**Aim of the exercise**
For each statement, answer yes or no on whether it agrees with the call transcript, and quote the transcript's deciding words. 1. The NTA at the end of 2020 was €62.71 per share. 2. The target LTV is between 30% and 35%. 3. The fair value of intangibles is calculated by a third-party independent appraiser.

**Source text**

* BEGIN *

In the case of the whole portfolio however, by definition, assets will not be sold. So this cost item that reduces the rental cash flow value should be added back, just like its added back for the deferred taxes. This is clearly in line with ACRA's recommendation. So in our case, we're talking about 88% of the portfolio, the remaining 12% of the self-portfolios and this is the non-core portfolio, the portfolio out of which we sell the condominium and to be conservative of Austria.
On Page 19, we translate this into numbers. Keeping with the NTA on the left-hand side, we're starting with the IFRS equity to which we add back, the deferred taxes for the whole portfolio. In addition to the adjustments for fair value of financial instruments, goodwill, and IFRS intangibles, we also add back the purchases cost to the extent they relate to the whole portfolio to get to the NTA. As of the end of 2020, this was €62.71 per share up 14.3% year-on-year. We have the full set of 2019 and 2020, old and new NAV numbers on Page 69 in the appendix.
Now moving to the right side of the page, we show an NRV of €77.18 per share. But NAV, there's no distinction between the hold and the sales portfolio and in addition to the deferred taxes, and the purchases cost, the fair value of intangibles that are not included in the balance sheet are also added. The fair value of intangibles is calculated by a third-party independent appraiser on the basis of a five-year plan for both the value add and the development segments.
So on Page 20, we have the LTV, our standard definition resulted in an LTV of 39.4% at the end of 2020. Now in light of the call date for the perpetual hybrid at the end of this year, however, it makes probably sense to start looking at the LTV including replacing the hybrid with the senior debt instrument because we are now in a position to have repaid. Either way, the LTV is at or even slightly below our target rate, which continues to be between 40% and 45%. The net debt to EBITDA multiple was 12.3 times up 80 basis points from the end of 2019. This is still a level that doesn't make us nervous. Let us not forget, this number already includes the full depth, but not the full EBITDA potential, which is normal in a growing business.

* END *

**Rows for locating words and elements**
* BEGIN *

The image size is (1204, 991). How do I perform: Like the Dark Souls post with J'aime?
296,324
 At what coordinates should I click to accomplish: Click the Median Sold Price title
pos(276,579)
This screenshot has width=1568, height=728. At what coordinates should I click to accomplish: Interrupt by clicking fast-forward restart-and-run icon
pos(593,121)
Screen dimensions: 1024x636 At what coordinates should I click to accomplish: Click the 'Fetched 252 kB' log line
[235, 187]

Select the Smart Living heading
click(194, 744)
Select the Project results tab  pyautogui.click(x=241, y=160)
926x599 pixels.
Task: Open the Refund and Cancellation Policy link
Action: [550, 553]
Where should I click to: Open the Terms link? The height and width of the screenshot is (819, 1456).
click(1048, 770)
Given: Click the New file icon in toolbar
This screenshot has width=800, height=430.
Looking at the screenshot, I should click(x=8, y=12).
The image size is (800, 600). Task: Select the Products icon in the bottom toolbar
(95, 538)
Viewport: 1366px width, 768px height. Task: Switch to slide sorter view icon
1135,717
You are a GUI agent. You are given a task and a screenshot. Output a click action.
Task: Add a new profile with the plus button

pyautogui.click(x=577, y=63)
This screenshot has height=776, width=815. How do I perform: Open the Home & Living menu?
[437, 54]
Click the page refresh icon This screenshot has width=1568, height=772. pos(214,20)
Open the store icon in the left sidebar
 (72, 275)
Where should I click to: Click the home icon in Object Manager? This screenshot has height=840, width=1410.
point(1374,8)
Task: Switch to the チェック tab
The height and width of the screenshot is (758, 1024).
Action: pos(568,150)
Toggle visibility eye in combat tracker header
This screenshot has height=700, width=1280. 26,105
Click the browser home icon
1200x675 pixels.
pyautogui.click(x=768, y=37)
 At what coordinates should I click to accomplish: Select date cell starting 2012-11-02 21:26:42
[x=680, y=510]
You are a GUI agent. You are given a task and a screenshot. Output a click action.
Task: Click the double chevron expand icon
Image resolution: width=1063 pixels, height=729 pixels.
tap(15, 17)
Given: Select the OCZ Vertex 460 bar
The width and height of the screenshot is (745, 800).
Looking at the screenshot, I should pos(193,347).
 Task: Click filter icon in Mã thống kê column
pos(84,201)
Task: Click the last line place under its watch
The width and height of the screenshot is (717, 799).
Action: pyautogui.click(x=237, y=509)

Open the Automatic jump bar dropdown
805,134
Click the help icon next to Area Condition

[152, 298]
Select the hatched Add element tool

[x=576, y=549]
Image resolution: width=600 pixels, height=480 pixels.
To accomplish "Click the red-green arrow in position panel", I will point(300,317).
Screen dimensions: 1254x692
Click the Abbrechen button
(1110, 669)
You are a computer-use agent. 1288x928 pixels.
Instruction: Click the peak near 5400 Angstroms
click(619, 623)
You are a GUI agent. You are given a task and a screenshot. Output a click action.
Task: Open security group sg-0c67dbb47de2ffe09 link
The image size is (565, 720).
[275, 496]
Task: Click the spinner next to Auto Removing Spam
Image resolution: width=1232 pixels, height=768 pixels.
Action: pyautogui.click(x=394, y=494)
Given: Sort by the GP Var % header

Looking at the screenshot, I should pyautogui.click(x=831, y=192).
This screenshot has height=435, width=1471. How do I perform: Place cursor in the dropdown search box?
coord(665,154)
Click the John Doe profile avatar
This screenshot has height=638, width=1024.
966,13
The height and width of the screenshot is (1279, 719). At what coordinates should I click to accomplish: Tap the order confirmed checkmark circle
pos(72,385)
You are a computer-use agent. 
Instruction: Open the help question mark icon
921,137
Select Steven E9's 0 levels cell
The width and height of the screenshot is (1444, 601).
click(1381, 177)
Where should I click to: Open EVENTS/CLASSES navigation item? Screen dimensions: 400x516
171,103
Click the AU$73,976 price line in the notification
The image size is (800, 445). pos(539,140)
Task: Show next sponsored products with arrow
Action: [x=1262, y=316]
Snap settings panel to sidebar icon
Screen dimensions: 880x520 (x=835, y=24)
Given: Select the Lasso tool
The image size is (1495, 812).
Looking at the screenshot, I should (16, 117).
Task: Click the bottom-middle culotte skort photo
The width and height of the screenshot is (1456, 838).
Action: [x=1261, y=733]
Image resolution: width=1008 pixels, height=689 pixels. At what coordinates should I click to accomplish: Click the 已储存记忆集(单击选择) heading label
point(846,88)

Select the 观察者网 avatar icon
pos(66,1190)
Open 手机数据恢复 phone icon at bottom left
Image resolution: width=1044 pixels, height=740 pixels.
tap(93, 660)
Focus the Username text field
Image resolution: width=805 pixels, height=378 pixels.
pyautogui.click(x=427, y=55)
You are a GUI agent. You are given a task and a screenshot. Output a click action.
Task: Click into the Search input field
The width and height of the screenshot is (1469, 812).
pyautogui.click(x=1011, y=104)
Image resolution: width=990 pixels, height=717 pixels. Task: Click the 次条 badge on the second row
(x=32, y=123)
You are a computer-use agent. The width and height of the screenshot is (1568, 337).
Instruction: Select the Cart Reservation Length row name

* END *

**Full response**
1. Yes: "As of the end of 2020, this was €62.71 per share up 14.3% year-on-year."
2. No: "which continues to be between 40% and 45%."
3. Yes: "The fair value of intangibles is calculated by a third-party independent appraiser"